I need to apologize to the world for something ignorant I said last week. I declared kids can’t get their hands on “Mature”-rated games, because retailers won’t sell them to kids.
It’s true retailers are generally vigilant. I have never seen a kid buy “M”-rated titles at my local GameStop - but I’ve seen their parents buy them for them.
That’s the reality: Parents buy “M”-rated games for little kids - or for their older siblings, which is often the same thing.
This is not conjecture. Last week, I spoke to elementary school kids on career day - eight different classrooms of fourth- and fifth-graders.
Dozens of kids told me their favorite games are the franchises of “God of War,” “Call of Duty” and that old chestnut “Grand Theft Auto.”
Those “M”-rated games are decorated in blood-splattering brutality and/or murderous debauchery. They are fun games for adults. I love them. But elementary school kids?
Students told me parents bought these games for them or for their siblings. None bought the games themselves at a store.
Let’s play devil’s advocate: I’ve long argued violent games do not make me more violent. Instead, the games that physically upset me are the ones that are technically frustrating due to poor design.
The only time I have taken a disc out of an Xbox and stomped on it was, literally, a Mickey Mouse game that was so horribly designed, I got trapped in a level.
I’m not sure rational laws or retail rules will stop parents from buying “M”-rated games for little kids.
Parents also let kids watch violent TV shows and movies. That’s absolutely no different, in my view. As a former TV critic, I am the expert you are looking for to depart that wisdom.
The only significant difference is 99 percent of games (my estimation) have no sex. But kids see sex on TV, or online for free.
Having said all that, I have spent a decade telling parents to buy “E”-rated games for kids. (“E” is akin to “G”-rated.) I will persist in that regard out of, I guess, some crazy idea about boundaries and desensitization.

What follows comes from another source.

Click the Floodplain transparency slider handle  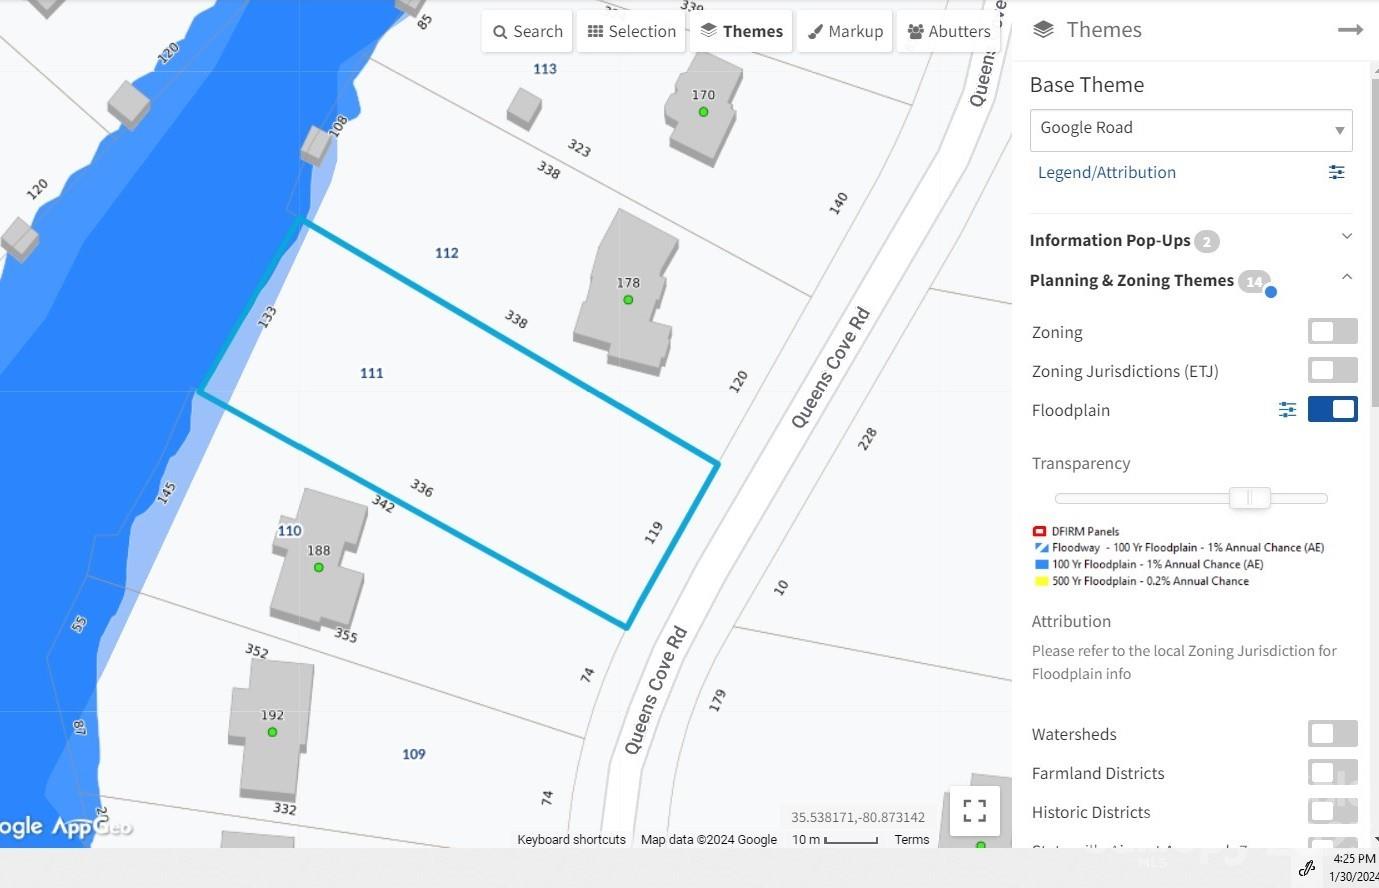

So today let me recommend an all-American, “E”-rated game for kids and adults: “Major League Baseball 2K12.”
I don’t typically love baseball games. I’m only average at beating them. But I like this game.
The baseball mechanics and motions are nearly perfect and intuitive to learn. I understood immediately how to effectively pitch, field, bat, run and steal bases.
It’s not too hard. It’s not too easy. Visuals are only above-average. That’s the knock against it.
But you can play in a season-long franchise. You can play virtual versions of real-life games-of-the-day, via your online hookup. You can compete against gamers online. You can hit a home run derby.
And parents can hand “MLB 2K12” to a kid and say, “Try learning the patience of waiting for a good pitch. There are no decapitations in this, my child.”
(“Major League Baseball 2K12” by 2K Sports) retails for $60 for Xbox 360 and PS 3; $40 for Wii; $30 for PC; $20 for PS 2, PSP and DS - Plays fun. Looks good. Moderately challenging. Rated “E.” Four out of four stars.)
Doug Elfman is an entertainment writer for the Las Vegas (NV) Review-Journal.